What the exercise asks >>
Resume the passage about Comerford's corruption charges against the Illinois legislature, carrying it forward from its last sentence.

Article >>
In a speech at the Illinois College of Law, he claimed the state senate was merely ‘a great public auction, where special privileges are sold to the highest corporation bidders.’ He made specific accusations of wrongdoing, named names, and gave dates and financial details. He tried to protect himself by saying these stories were ‘in common circulation at the Capitol.’
The Illinois legislature quickly passed a resolution that accused Comerford of spreading ‘assertions, slanders, insinuations and incriminations’ that called into question ‘the honour and integrity of the Illinois General Assembly.’ A special committee of the Illinois House of Representatives was hastily established and took extensive testimony before deciding Comerford’s allegations were unfounded.

Recorded data >>
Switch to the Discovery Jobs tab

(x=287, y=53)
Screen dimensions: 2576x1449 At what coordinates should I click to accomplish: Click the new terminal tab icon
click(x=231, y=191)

Response to the task >>
The report of the special committee was placed before the House on 8 February 1905, and the newly-elected Senator was expelled on a 121-13 vote. Unbowed, Comerford ran for the seat again – this time as an independent – and was re-elected. He was unsuccessful in his bid for re-election in 1906, however, and later accepted a position as police attorney of Chicago under the Democratic mayor, Edward Fitzsimmons Dunne. Comerford set up his own private practice as an attorney in 1917, and after the US entered World War I in 1917 he spent the rest of the war as a public speaker selling bonds on behalf of the Liberty Loan programme.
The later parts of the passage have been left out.